Он сидел позади, на пассажирском диванчике. Снятый шлем — здесь незачем было облачаться в громоздкие вакуум-скафандры, хватало «Снегиря», гермокостюма, разработанного для условий Марса на основе хорошо знакомого всем работникам Внеземелья «Скворца» — лежал рядом, на сиденье.

Серёжа хотел, было, посоветовать воспользоваться встроенным в гермокостюм системой удаления продуктов жизнедеятельности, но сдержался. Он и сам недолюбливал это устройство, полагая его чем-то унизительным, и предпочитал потерпеть, чем прибегать к её помощи — если, конечно, имелась такая возможность.

— Минут через десять будем. Видишь, на два часа, над грядой — маяк?

Действительно, над скальным гребнем километрах в пяти к северу, мигала ослепительная белая точка — мощный галогенный фонарь на верхушке пятидесятиметровой мачты. Серёжа взял ручку управления на себя и коптер послушно полез вверх. Если подняться ещё метров на двести, то кроме мачты, будут видны и белые купола с антеннами, зарытые в песок бочонки ангаров, и другие постройки главной ареологической базы «Большой Сырт».

* * *

— Ну, как успехи?

Татьяна встретила их в тамбуре. Они только-только успели загнать коптер в ангар — пыль на Большом Сырте была повсюду, набивалась в любые углубления, в малейшие щели на корпусе, превращая процесс подготовки к вылету в многочасовую нудную процедуру по её удалению, — и как раз собирались избавиться от «Снегирей». А поскольку Серёжа обыкновенно натягивал гермокостюм поверх плавок, то появление девушки несколько нарушило эти планы.

Татьяна уходить не собиралась. Она обошла коптер — усталая машина стояла посреди ангара, и в нутре её что-то еле слышно потрескивало, механизмы остывали после полутора с лишним часов наряжённой работы, — и провела ладонью по пластиковому боку.
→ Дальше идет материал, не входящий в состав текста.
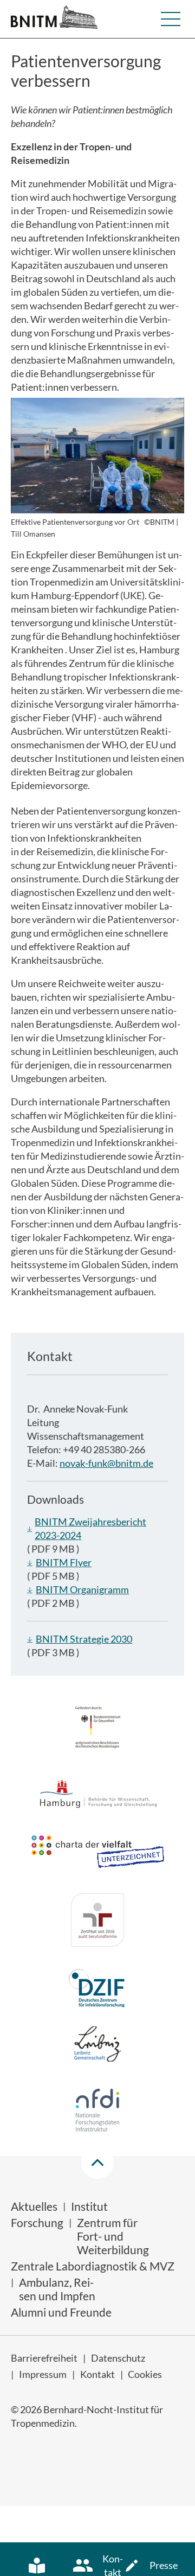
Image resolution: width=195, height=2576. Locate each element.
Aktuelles (34, 2206)
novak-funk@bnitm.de (106, 1463)
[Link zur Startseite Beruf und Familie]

— Чего молчите, воды в рот набрали? Как слетали-то, спрашиваю?

Егор пробурчал что-то невнятное и направился к люку. Вот пристала, с неудовольствием подумал Серёжа, которому тоже захотелось посетить заведение, куда так стремился напарник. Можно подумать, не слышала их переговоров с базой! А может, кстати, и не слышала — не далее, как сегодня утром полевая группа, вернувшаяся с восточного края плато, привезла образцы со следами то ли плесени, то ли лишайников, и Серёжа слышал, как научный руководитель Татьяны, доцент Выбегов, требовал бросить всё и поскорее сделать предварительный анализ.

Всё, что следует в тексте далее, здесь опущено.